■ **Records to process**:
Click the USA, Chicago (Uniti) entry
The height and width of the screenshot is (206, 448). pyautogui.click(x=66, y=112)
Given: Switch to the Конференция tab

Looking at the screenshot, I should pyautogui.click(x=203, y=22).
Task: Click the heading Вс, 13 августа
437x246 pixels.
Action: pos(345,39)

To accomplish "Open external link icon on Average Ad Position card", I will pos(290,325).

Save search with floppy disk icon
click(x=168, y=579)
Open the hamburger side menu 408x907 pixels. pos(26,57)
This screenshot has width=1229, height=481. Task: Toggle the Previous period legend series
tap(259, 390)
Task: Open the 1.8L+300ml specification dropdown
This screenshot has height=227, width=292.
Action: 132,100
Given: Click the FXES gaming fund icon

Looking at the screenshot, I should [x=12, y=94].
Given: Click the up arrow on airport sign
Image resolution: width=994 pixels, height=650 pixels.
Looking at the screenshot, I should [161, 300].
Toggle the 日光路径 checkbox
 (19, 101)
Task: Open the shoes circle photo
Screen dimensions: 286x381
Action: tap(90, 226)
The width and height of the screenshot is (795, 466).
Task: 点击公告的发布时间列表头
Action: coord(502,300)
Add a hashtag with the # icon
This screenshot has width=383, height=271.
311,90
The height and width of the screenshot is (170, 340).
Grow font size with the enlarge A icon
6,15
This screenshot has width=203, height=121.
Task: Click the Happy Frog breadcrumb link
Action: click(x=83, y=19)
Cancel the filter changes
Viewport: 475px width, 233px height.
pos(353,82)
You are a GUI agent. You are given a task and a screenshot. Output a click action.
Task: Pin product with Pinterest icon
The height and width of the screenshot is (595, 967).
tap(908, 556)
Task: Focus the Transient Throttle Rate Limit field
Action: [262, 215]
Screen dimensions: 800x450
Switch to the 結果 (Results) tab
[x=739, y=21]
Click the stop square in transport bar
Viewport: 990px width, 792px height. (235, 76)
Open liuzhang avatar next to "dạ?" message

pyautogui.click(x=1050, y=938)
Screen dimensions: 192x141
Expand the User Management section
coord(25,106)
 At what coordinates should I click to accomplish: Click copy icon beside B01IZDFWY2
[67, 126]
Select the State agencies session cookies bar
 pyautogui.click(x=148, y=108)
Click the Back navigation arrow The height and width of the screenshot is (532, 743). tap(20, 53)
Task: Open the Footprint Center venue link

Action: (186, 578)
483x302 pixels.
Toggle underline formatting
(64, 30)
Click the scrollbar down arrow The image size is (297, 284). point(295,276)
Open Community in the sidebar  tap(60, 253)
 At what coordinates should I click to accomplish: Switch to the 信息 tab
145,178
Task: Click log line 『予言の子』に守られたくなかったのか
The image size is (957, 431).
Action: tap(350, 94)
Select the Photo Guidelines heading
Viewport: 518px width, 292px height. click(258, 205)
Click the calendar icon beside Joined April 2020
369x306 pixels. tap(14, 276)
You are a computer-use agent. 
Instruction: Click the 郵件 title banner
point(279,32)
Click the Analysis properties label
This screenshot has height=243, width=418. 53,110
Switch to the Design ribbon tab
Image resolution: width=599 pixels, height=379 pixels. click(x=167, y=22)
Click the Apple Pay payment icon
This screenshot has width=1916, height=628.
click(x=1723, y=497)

■ **Task directions**:
Would you please give the data above again, exactly as it appears?

■ **Your response**:
Click the USA, Chicago (Uniti) entry
The height and width of the screenshot is (206, 448). pyautogui.click(x=66, y=112)
Given: Switch to the Конференция tab

Looking at the screenshot, I should pyautogui.click(x=203, y=22).
Task: Click the heading Вс, 13 августа
437x246 pixels.
Action: pos(345,39)

To accomplish "Open external link icon on Average Ad Position card", I will pos(290,325).

Save search with floppy disk icon
click(x=168, y=579)
Open the hamburger side menu 408x907 pixels. pos(26,57)
This screenshot has width=1229, height=481. Task: Toggle the Previous period legend series
tap(259, 390)
Task: Open the 1.8L+300ml specification dropdown
This screenshot has height=227, width=292.
Action: 132,100
Given: Click the FXES gaming fund icon

Looking at the screenshot, I should [x=12, y=94].
Given: Click the up arrow on airport sign
Image resolution: width=994 pixels, height=650 pixels.
Looking at the screenshot, I should [161, 300].
Toggle the 日光路径 checkbox
 (19, 101)
Task: Open the shoes circle photo
Screen dimensions: 286x381
Action: tap(90, 226)
The width and height of the screenshot is (795, 466).
Task: 点击公告的发布时间列表头
Action: coord(502,300)
Add a hashtag with the # icon
This screenshot has width=383, height=271.
311,90
The height and width of the screenshot is (170, 340).
Grow font size with the enlarge A icon
6,15
This screenshot has width=203, height=121.
Task: Click the Happy Frog breadcrumb link
Action: click(x=83, y=19)
Cancel the filter changes
Viewport: 475px width, 233px height.
pos(353,82)
You are a GUI agent. You are given a task and a screenshot. Output a click action.
Task: Pin product with Pinterest icon
The height and width of the screenshot is (595, 967).
tap(908, 556)
Task: Focus the Transient Throttle Rate Limit field
Action: [262, 215]
Screen dimensions: 800x450
Switch to the 結果 (Results) tab
[x=739, y=21]
Click the stop square in transport bar
Viewport: 990px width, 792px height. (235, 76)
Open liuzhang avatar next to "dạ?" message

pyautogui.click(x=1050, y=938)
Screen dimensions: 192x141
Expand the User Management section
coord(25,106)
 At what coordinates should I click to accomplish: Click copy icon beside B01IZDFWY2
[67, 126]
Select the State agencies session cookies bar
 pyautogui.click(x=148, y=108)
Click the Back navigation arrow The height and width of the screenshot is (532, 743). tap(20, 53)
Task: Open the Footprint Center venue link

Action: (186, 578)
483x302 pixels.
Toggle underline formatting
(64, 30)
Click the scrollbar down arrow The image size is (297, 284). point(295,276)
Open Community in the sidebar  tap(60, 253)
 At what coordinates should I click to accomplish: Switch to the 信息 tab
145,178
Task: Click log line 『予言の子』に守られたくなかったのか
The image size is (957, 431).
Action: tap(350, 94)
Select the Photo Guidelines heading
Viewport: 518px width, 292px height. click(258, 205)
Click the calendar icon beside Joined April 2020
369x306 pixels. tap(14, 276)
You are a computer-use agent. 
Instruction: Click the 郵件 title banner
point(279,32)
Click the Analysis properties label
This screenshot has height=243, width=418. 53,110
Switch to the Design ribbon tab
Image resolution: width=599 pixels, height=379 pixels. click(x=167, y=22)
Click the Apple Pay payment icon
This screenshot has width=1916, height=628.
click(x=1723, y=497)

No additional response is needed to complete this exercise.